[[ Extracted data, beginning ]]
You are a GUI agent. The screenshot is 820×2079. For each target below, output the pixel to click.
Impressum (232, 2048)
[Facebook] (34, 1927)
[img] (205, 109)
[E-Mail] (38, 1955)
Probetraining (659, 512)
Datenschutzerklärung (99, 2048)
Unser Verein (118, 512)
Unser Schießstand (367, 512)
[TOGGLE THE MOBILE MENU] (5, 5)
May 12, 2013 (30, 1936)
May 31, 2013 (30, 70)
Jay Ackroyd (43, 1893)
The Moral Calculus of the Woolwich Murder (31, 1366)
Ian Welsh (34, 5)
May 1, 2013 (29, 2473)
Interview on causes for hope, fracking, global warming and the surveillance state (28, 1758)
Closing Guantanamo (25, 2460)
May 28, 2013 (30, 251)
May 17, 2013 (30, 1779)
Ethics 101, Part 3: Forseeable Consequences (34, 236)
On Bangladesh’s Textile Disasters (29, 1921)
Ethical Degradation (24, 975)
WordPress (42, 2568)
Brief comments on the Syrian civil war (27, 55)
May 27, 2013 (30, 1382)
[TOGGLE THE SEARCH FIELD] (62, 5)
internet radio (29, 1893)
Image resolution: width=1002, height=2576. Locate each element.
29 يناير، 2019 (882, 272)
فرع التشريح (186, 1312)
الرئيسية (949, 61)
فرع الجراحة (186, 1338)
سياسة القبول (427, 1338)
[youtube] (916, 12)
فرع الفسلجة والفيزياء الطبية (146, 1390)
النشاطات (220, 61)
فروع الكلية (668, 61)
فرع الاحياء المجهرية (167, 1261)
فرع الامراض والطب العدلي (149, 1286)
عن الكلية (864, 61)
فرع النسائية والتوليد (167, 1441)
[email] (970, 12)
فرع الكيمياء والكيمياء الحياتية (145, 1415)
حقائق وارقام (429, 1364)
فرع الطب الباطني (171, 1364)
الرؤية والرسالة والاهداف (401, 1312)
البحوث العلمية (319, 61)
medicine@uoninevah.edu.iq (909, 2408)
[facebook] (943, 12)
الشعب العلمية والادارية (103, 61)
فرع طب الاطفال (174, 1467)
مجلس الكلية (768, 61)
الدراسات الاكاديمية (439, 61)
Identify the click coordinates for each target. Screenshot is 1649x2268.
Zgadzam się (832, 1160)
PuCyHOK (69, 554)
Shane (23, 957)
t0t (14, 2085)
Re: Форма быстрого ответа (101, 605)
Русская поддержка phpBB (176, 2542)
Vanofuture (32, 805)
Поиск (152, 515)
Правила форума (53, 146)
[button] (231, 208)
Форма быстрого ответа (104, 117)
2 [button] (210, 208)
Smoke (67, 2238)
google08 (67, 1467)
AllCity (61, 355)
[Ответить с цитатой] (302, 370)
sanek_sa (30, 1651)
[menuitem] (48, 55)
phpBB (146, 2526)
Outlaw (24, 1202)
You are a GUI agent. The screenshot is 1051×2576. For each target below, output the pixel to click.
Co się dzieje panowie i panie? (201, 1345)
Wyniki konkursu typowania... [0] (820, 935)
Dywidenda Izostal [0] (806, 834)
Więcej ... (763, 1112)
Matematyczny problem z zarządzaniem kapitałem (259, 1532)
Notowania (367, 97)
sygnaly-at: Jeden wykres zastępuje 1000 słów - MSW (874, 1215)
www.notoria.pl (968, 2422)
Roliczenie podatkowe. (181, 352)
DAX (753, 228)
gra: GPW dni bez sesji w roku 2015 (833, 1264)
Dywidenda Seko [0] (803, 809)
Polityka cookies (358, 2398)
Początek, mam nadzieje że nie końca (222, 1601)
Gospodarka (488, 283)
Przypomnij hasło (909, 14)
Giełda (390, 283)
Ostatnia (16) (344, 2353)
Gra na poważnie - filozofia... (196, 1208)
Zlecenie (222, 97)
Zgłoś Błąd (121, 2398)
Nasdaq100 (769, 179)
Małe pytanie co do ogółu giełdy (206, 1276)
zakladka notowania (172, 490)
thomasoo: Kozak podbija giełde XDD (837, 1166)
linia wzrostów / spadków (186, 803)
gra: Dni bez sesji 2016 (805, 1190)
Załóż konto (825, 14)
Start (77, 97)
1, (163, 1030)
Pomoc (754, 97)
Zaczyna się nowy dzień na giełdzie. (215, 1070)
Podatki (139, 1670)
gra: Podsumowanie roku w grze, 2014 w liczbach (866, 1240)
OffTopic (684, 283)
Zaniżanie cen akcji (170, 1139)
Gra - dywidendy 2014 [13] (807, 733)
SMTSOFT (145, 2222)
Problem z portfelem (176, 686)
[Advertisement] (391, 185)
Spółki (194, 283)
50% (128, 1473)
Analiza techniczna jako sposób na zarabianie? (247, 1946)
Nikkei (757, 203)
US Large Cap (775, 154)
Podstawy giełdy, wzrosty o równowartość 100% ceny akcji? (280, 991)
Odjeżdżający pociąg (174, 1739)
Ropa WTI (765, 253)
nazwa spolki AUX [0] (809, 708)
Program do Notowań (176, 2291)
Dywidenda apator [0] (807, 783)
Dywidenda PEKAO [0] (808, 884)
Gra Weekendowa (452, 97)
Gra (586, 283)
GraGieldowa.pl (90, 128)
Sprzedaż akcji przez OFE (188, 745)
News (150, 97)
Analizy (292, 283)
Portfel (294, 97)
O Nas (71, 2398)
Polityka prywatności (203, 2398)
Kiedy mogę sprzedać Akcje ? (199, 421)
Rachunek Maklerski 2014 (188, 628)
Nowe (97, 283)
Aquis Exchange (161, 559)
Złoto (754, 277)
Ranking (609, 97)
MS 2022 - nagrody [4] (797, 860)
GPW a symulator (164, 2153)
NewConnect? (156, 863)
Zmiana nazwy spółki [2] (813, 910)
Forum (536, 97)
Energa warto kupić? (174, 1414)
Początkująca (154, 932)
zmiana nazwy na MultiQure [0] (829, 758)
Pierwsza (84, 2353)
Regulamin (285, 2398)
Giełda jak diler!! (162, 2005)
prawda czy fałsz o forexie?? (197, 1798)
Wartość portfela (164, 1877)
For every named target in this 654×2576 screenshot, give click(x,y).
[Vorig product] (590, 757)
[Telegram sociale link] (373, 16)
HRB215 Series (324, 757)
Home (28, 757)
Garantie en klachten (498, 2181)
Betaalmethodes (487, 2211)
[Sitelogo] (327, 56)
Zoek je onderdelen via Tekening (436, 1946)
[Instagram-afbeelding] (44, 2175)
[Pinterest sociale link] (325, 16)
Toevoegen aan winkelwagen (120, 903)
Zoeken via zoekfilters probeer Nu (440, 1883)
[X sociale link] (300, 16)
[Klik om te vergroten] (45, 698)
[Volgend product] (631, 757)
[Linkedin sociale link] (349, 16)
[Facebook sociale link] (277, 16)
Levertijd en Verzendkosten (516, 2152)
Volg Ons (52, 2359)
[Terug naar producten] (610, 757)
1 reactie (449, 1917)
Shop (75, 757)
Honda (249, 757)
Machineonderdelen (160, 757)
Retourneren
[[ Extracted data, end ]]
Exercise details:
Retype the records in full. Keep every line identical to the original.

Answer space:
You are a GUI agent. The screenshot is 820×2079. For each target below, output the pixel to click.
Impressum (232, 2048)
[Facebook] (34, 1927)
[img] (205, 109)
[E-Mail] (38, 1955)
Probetraining (659, 512)
Datenschutzerklärung (99, 2048)
Unser Verein (118, 512)
Unser Schießstand (367, 512)
[TOGGLE THE MOBILE MENU] (5, 5)
May 12, 2013 (30, 1936)
May 31, 2013 (30, 70)
Jay Ackroyd (43, 1893)
The Moral Calculus of the Woolwich Murder (31, 1366)
Ian Welsh (34, 5)
May 1, 2013 (29, 2473)
Interview on causes for hope, fracking, global warming and the surveillance state (28, 1758)
Closing Guantanamo (25, 2460)
May 28, 2013 (30, 251)
May 17, 2013 (30, 1779)
Ethics 101, Part 3: Forseeable Consequences (34, 236)
On Bangladesh’s Textile Disasters (29, 1921)
Ethical Degradation (24, 975)
WordPress (42, 2568)
Brief comments on the Syrian civil war (27, 55)
May 27, 2013 (30, 1382)
[TOGGLE THE SEARCH FIELD] (62, 5)
internet radio (29, 1893)
Image resolution: width=1002, height=2576. Locate each element.
29 يناير، 2019 (882, 272)
فرع التشريح (186, 1312)
الرئيسية (949, 61)
فرع الجراحة (186, 1338)
سياسة القبول (427, 1338)
[youtube] (916, 12)
فرع الفسلجة والفيزياء الطبية (146, 1390)
النشاطات (220, 61)
فروع الكلية (668, 61)
فرع الاحياء المجهرية (167, 1261)
فرع الامراض والطب العدلي (149, 1286)
عن الكلية (864, 61)
فرع النسائية والتوليد (167, 1441)
[email] (970, 12)
فرع الكيمياء والكيمياء الحياتية (145, 1415)
حقائق وارقام (429, 1364)
فرع الطب الباطني (171, 1364)
الرؤية والرسالة والاهداف (401, 1312)
البحوث العلمية (319, 61)
medicine@uoninevah.edu.iq (909, 2408)
[facebook] (943, 12)
الشعب العلمية والادارية (103, 61)
فرع طب الاطفال (174, 1467)
مجلس الكلية (768, 61)
الدراسات الاكاديمية (439, 61)
Identify the click coordinates for each target. Screenshot is 1649x2268.
Zgadzam się (832, 1160)
PuCyHOK (69, 554)
Shane (23, 957)
t0t (14, 2085)
Re: Форма быстрого ответа (101, 605)
Русская поддержка phpBB (176, 2542)
Vanofuture (32, 805)
Поиск (152, 515)
Правила форума (53, 146)
[button] (231, 208)
Форма быстрого ответа (104, 117)
2 [button] (210, 208)
Smoke (67, 2238)
google08 (67, 1467)
AllCity (61, 355)
[Ответить с цитатой] (302, 370)
sanek_sa (30, 1651)
[menuitem] (48, 55)
phpBB (146, 2526)
Outlaw (24, 1202)
You are a GUI agent. The screenshot is 1051×2576. For each target below, output the pixel to click.
Co się dzieje panowie i panie? (201, 1345)
Wyniki konkursu typowania... [0] (820, 935)
Dywidenda Izostal [0] (806, 834)
Więcej ... (763, 1112)
Matematyczny problem z zarządzaniem kapitałem (259, 1532)
Notowania (367, 97)
sygnaly-at: Jeden wykres zastępuje 1000 słów - MSW (874, 1215)
www.notoria.pl (968, 2422)
Roliczenie podatkowe. (181, 352)
DAX (753, 228)
gra: GPW dni bez sesji w roku 2015 (833, 1264)
Dywidenda Seko [0] (803, 809)
Polityka cookies (358, 2398)
Początek, mam nadzieje że nie końca (222, 1601)
Gospodarka (488, 283)
Przypomnij hasło (909, 14)
Giełda (390, 283)
Ostatnia (16) (344, 2353)
Gra na poważnie - filozofia... (196, 1208)
Zlecenie (222, 97)
Zgłoś Błąd (121, 2398)
Nasdaq100 (769, 179)
Małe pytanie co do ogółu giełdy (206, 1276)
zakladka notowania (172, 490)
thomasoo: Kozak podbija giełde XDD (837, 1166)
linia wzrostów / spadków (186, 803)
gra: Dni bez sesji 2016 (805, 1190)
Załóż konto (825, 14)
Start (77, 97)
1, (163, 1030)
Pomoc (754, 97)
Zaczyna się nowy dzień na giełdzie. (215, 1070)
Podatki (139, 1670)
gra: Podsumowanie roku w grze, 2014 w liczbach (866, 1240)
OffTopic (684, 283)
Zaniżanie cen akcji (170, 1139)
Gra - dywidendy 2014 [13] (807, 733)
SMTSOFT (145, 2222)
Problem z portfelem (176, 686)
[Advertisement] (391, 185)
Spółki (194, 283)
50% (128, 1473)
Analiza techniczna jako sposób na zarabianie? (247, 1946)
Nikkei (757, 203)
US Large Cap (775, 154)
Podstawy giełdy, wzrosty o równowartość 100% ceny akcji? (280, 991)
Odjeżdżający pociąg (174, 1739)
Ropa WTI (765, 253)
nazwa spolki AUX [0] (809, 708)
Program do Notowań (176, 2291)
Dywidenda apator [0] (807, 783)
Dywidenda PEKAO [0] (808, 884)
Gra Weekendowa (452, 97)
Gra (586, 283)
GraGieldowa.pl (90, 128)
Sprzedaż akcji przez OFE (188, 745)
News (150, 97)
Analizy (292, 283)
Portfel (294, 97)
O Nas (71, 2398)
Polityka prywatności (203, 2398)
Kiedy mogę sprzedać Akcje ? (199, 421)
Rachunek Maklerski 2014 (188, 628)
Nowe (97, 283)
Aquis Exchange (161, 559)
Złoto (754, 277)
Ranking (609, 97)
MS 2022 - nagrody [4] (797, 860)
GPW a symulator (164, 2153)
NewConnect? (156, 863)
Zmiana nazwy spółki [2] (813, 910)
Forum (536, 97)
Energa warto kupić? (174, 1414)
Początkująca (154, 932)
zmiana nazwy na MultiQure [0] (829, 758)
Pierwsza (84, 2353)
Regulamin (285, 2398)
Giełda jak diler!! (162, 2005)
prawda czy fałsz o forexie?? (197, 1798)
Wartość portfela (164, 1877)
For every named target in this 654×2576 screenshot, give click(x,y).
[Vorig product] (590, 757)
[Telegram sociale link] (373, 16)
HRB215 Series (324, 757)
Home (28, 757)
Garantie en klachten (498, 2181)
Betaalmethodes (487, 2211)
[Sitelogo] (327, 56)
Zoek je onderdelen via Tekening (436, 1946)
[Instagram-afbeelding] (44, 2175)
[Pinterest sociale link] (325, 16)
Toevoegen aan winkelwagen (120, 903)
Zoeken via zoekfilters probeer Nu (440, 1883)
[X sociale link] (300, 16)
[Klik om te vergroten] (45, 698)
[Volgend product] (631, 757)
[Linkedin sociale link] (349, 16)
[Facebook sociale link] (277, 16)
Levertijd en Verzendkosten (516, 2152)
Volg Ons (52, 2359)
[Terug naar producten] (610, 757)
1 reactie (449, 1917)
Shop (75, 757)
Honda (249, 757)
Machineonderdelen (160, 757)
Retourneren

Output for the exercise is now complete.